NG data club


Schluppeck / van Rossum

Session date:

November 23, 2022

Where, when?

Meeting time + place

  • Wednesday, 12:00-12:45, weekly
  • a seminar room like this here? (or somewhere else?)


Could structure things according to

  1. I want to answer the following question with my data… How do I do that?

  2. I know the following technique, which could help you with [bla]…

  3. Other format?

What 2

  • Want to share knowledge of principles / intuition / maths background
  • … but also practical advice:
    • tools
    • code snippets (multi-lingual?)

Lots of potential topics

  • PCA, ICA, related methods
  • linear regression, basics of linear algebra?
  • “dimensionality reduction”
  • t-SNE
  • basic ideas behind solving inverse problems
  • how do people organise data, meta-data
  • “Tidy Data” / tidyverse and related ideas (in r), Pandas (python), Tables (matlab).
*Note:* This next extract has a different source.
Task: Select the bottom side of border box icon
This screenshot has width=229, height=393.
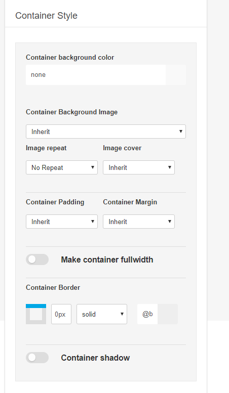Action: tap(36, 322)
Long and wide data? select, filter, mutate, summarise (dplyr/sql syntax)
  • logistic regression
  • intro to bayesian stats/estimation?
  • more machine learning stuff (svm, intro to deep learning models)
  • RL?

Notes from first meeting

  • Time slot, lunchtime, 12:00-12:45 seems good
  • Room, TBC (depending on availability)
  • General mix of sessions that address “questions” and “available tools/techniques” sounded good to people
  • There were lots of good suggestions for what to cover

Suggested Topics

  • Missing data
  • Visualization
  • code/data sharing
  • Stat tests
  • Linear regression (MvR)
  • Bugs
  • Code style guide (MvR)
  • Software tools
  • Pandas
  • Bring You Own Problem (BYOP)
  • DAGs / directed ayclic graphs
  • inferring causality from non-experimental data (e.g., selection models, instrumental variables, difference-in-difference)

Initial Schedule

  1. 2022-11-30: Tomas: julia and code sharing

  2. 2022-12-07: Helen, Bring your own problem, BYOP (data visualisation)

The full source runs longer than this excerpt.